O presidente dos EUA teria dito que “todos os judeus” estavam cansados do atual líder israelense
O presidente dos EUA, Donald Trump, afirmou que “todos os judeus” estavam cansados de Benjamin Netanyahu e ameaçaram o primeiro-ministro israelense com “um divórcio” entre os aliados próximos durante um telefonema, de acordo com um novo livro dos jornalistas do New York Occasions Maggie Haberman e Jonathan Swan.
O relato vem de ‘Mudança de regime: por dentro da presidência imperial de Donald Trump’, cujos trechos foram citados pela mídia na terça-feira.
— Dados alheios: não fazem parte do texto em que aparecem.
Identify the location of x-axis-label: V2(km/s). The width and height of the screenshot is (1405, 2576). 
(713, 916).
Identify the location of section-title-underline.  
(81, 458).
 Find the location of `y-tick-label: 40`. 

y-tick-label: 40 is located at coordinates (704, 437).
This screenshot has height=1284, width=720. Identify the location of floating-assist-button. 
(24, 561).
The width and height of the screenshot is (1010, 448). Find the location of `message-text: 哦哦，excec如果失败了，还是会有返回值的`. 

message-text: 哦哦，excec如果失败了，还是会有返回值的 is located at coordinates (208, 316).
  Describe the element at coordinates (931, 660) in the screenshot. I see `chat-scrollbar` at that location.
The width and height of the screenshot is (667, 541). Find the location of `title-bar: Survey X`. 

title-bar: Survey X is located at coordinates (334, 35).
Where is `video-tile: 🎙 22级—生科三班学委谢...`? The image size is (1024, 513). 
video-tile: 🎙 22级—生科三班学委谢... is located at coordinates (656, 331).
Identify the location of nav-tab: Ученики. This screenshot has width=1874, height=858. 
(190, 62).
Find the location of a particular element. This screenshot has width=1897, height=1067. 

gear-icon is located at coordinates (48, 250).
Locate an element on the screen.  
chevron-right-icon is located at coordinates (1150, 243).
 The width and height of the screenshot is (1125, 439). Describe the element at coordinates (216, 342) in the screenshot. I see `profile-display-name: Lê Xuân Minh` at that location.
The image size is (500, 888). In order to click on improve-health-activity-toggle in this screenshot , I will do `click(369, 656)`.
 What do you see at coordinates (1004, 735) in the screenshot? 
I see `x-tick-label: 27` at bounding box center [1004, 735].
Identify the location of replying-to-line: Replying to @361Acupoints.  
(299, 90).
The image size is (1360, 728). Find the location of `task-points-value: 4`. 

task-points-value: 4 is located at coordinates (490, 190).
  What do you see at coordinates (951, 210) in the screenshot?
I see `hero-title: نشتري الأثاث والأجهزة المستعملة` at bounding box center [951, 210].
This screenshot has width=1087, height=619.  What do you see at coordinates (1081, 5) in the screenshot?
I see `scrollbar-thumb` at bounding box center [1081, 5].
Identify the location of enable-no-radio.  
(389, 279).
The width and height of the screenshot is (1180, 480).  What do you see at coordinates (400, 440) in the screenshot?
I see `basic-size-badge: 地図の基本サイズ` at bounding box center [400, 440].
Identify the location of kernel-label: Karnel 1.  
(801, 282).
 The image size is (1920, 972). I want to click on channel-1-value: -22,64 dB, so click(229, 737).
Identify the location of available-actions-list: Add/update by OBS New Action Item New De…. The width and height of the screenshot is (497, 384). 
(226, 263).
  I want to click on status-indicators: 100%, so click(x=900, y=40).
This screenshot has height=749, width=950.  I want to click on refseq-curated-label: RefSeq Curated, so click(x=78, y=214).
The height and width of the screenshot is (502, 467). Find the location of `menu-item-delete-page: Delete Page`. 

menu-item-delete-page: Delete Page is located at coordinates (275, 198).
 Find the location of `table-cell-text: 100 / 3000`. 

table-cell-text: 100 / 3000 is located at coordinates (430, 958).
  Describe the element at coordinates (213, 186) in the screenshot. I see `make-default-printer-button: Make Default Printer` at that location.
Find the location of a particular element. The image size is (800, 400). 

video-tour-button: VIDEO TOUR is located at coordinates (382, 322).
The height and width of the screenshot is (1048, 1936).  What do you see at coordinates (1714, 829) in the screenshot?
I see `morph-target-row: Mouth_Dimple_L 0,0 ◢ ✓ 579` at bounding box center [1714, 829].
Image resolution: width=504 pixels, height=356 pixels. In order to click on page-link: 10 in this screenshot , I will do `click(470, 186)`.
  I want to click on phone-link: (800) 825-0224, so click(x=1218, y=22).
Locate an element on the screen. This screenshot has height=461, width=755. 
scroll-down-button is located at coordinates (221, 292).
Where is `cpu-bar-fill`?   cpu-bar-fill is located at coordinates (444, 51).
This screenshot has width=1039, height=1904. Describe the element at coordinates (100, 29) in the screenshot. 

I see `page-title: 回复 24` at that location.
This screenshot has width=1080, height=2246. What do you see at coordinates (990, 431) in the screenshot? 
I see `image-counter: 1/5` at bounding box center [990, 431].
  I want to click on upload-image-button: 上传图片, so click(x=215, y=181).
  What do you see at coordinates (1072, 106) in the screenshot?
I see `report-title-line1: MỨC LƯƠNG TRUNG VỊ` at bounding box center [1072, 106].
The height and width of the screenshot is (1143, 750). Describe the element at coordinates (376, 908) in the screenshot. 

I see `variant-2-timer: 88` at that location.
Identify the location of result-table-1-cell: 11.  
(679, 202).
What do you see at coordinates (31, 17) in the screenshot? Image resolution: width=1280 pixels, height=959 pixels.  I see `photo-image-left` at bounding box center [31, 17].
A discussão acalorada teria ocorrido em Setembro de 2025, quando Trump pressionava Israel a aceitar o seu plano de paz para Gaza. Ele conversou com Netanyahu na presença do enviado presidencial dos EUA Steve Witkoff e de seu genro, Jared Kushner.
“Todo mundo está cansado de você, Bibi. Todos os judeus estão cansados de você. Até os dois judeus nesta ligação estão cansados de você,” Trump teria dito a Netanyahu, de acordo com o Occasions of Israel.
“Todo mundo te odeia, e eu estou ao seu lado,” Trump acrescentou, alertando que a recusa de Israel em aceitar o acordo resultaria em “um divórcio” entre os países, segundo o The Unbiased.
Trump e Netanyahu elogiaram a sua estreita cooperação durante as primeiras semanas da guerra EUA-Israel contra o Irão, lançada em 28 de Fevereiro. Trump tornou-se cada vez mais crítico de Israel à medida que os esforços para subjugar o Irão vacilavam e as conversações de paz estagnavam.
Trump condenou os ataques israelitas no Líbano depois de o Irão ter ameaçado retirar-se das negociações, argumentando a certa altura que Netanyahu tinha “sem julgamento de merda” e supostamente ligando para ele “Fodidamente louco.”
De acordo com o Washington Put up, as agências de inteligência dos EUA alertaram recentemente Trump que Netanyahu provavelmente tentaria minar os seus esforços para garantir uma paz duradoura com o Irão.
Ambos os líderes têm enfrentado críticas a nível interno, com os opositores a argumentar que o acordo provisório assinado pelos EUA e pelo Irão na semana passada não conseguiu atingir os seus objectivos de guerra declarados.